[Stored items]
▬▬▬

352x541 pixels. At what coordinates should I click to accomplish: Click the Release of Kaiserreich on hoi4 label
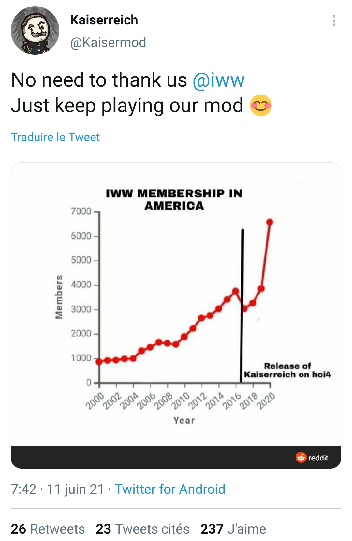[287, 370]
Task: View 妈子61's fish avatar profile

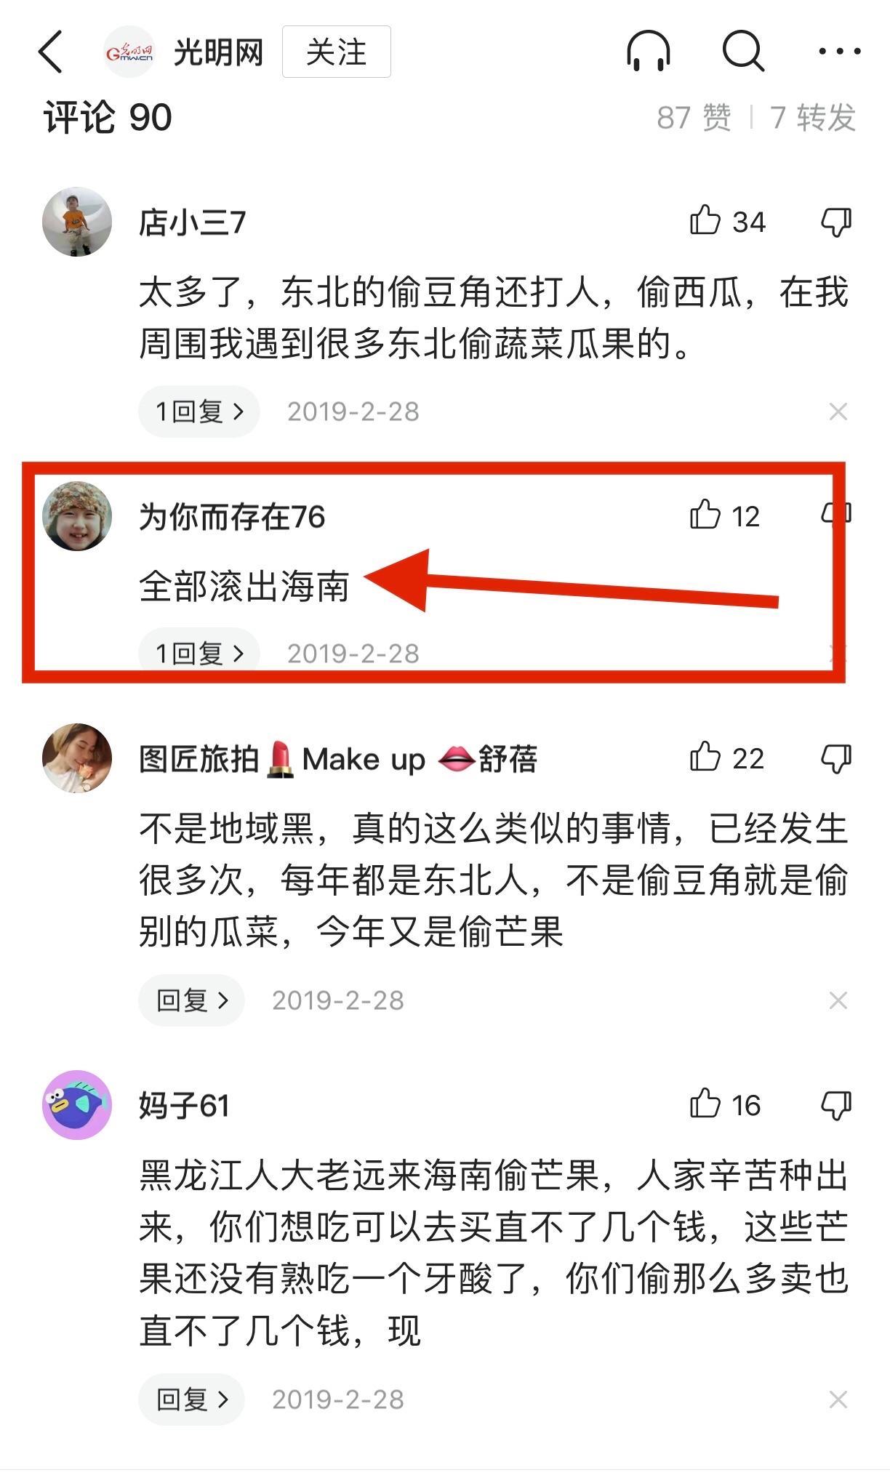Action: (x=77, y=1105)
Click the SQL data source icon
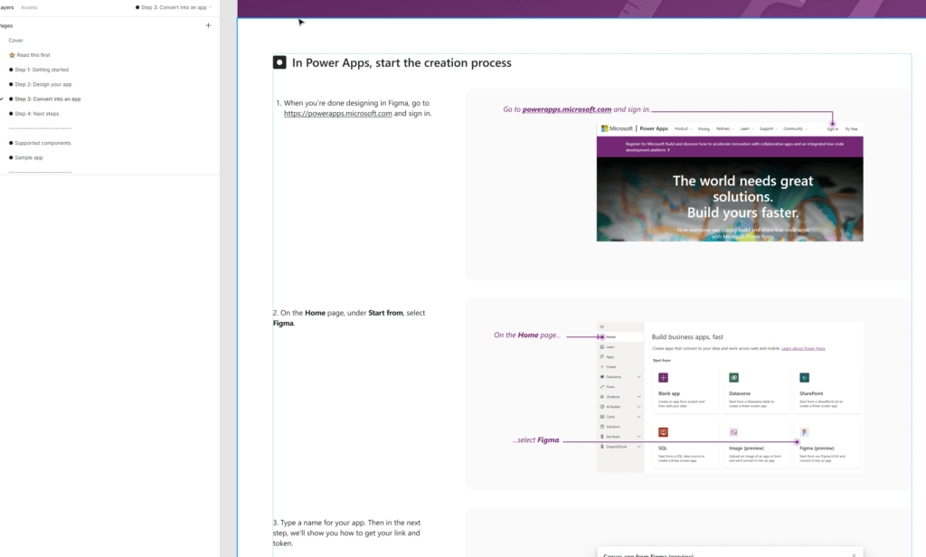Screen dimensions: 926x557 pos(663,432)
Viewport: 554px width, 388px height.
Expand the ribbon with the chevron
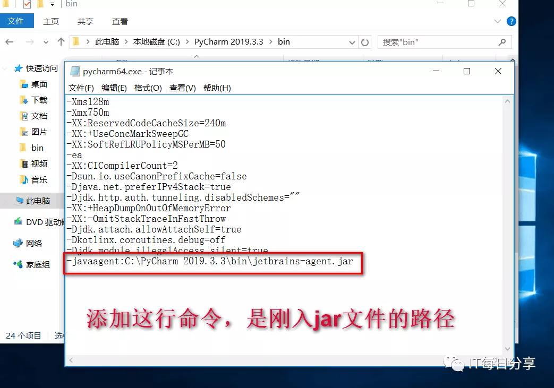(x=498, y=21)
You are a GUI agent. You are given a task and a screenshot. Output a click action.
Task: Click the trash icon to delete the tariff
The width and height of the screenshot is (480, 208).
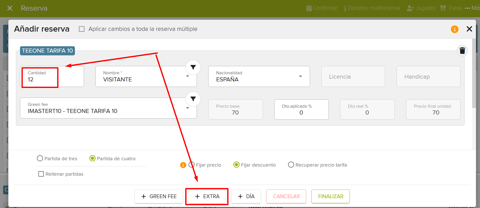click(x=462, y=51)
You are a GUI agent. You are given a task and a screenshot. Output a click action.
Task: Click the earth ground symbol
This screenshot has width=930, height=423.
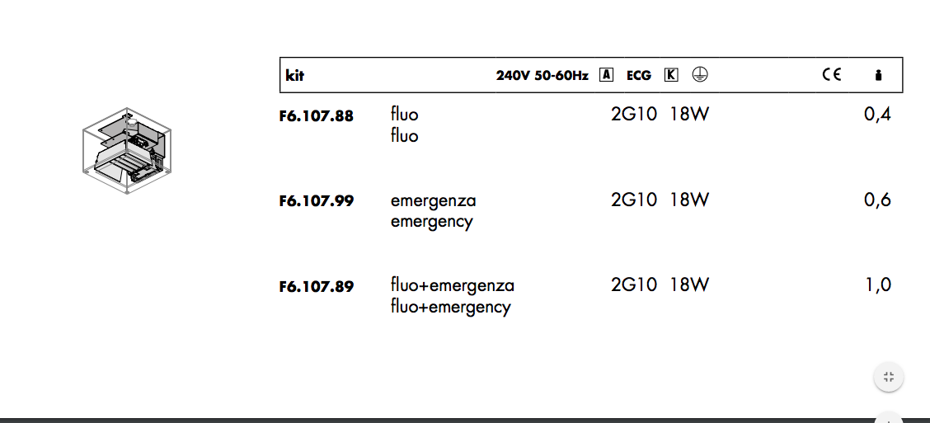[x=700, y=74]
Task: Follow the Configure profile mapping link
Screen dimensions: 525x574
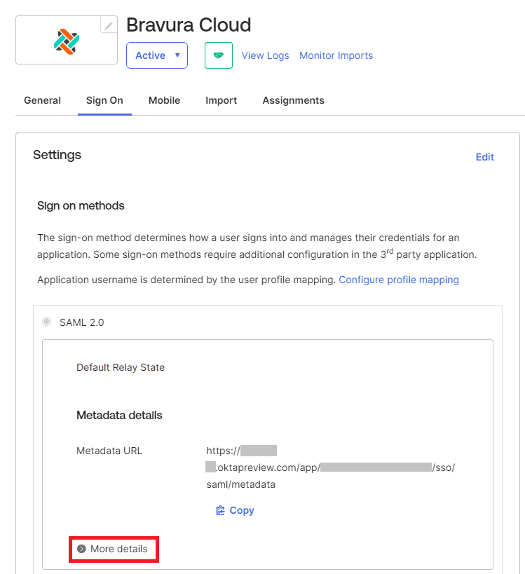Action: click(398, 280)
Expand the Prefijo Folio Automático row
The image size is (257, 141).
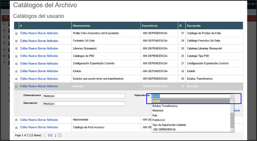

▬▬▬

--- PROBLEM DETAILS ---
Would you output each entry exactly and leave the pictures behind?

--- FINAL ANSWER ---
352x541 pixels. At what coordinates should I click to accomplish: Click the Release of Kaiserreich on hoi4 label
[287, 370]
Task: View 妈子61's fish avatar profile

Action: (x=77, y=1105)
Click the SQL data source icon
Screen dimensions: 926x557 pos(663,432)
Viewport: 554px width, 388px height.
Expand the ribbon with the chevron
(x=498, y=21)
You are a GUI agent. You are given a task and a screenshot. Output a click action.
Task: Click the trash icon to delete the tariff
The width and height of the screenshot is (480, 208).
click(x=462, y=51)
You are a GUI agent. You are given a task and a screenshot. Output a click action.
Task: Click the earth ground symbol
This screenshot has width=930, height=423.
[x=700, y=74]
Task: Follow the Configure profile mapping link
Screen dimensions: 525x574
Action: click(398, 280)
Expand the Prefijo Folio Automático row
The image size is (257, 141).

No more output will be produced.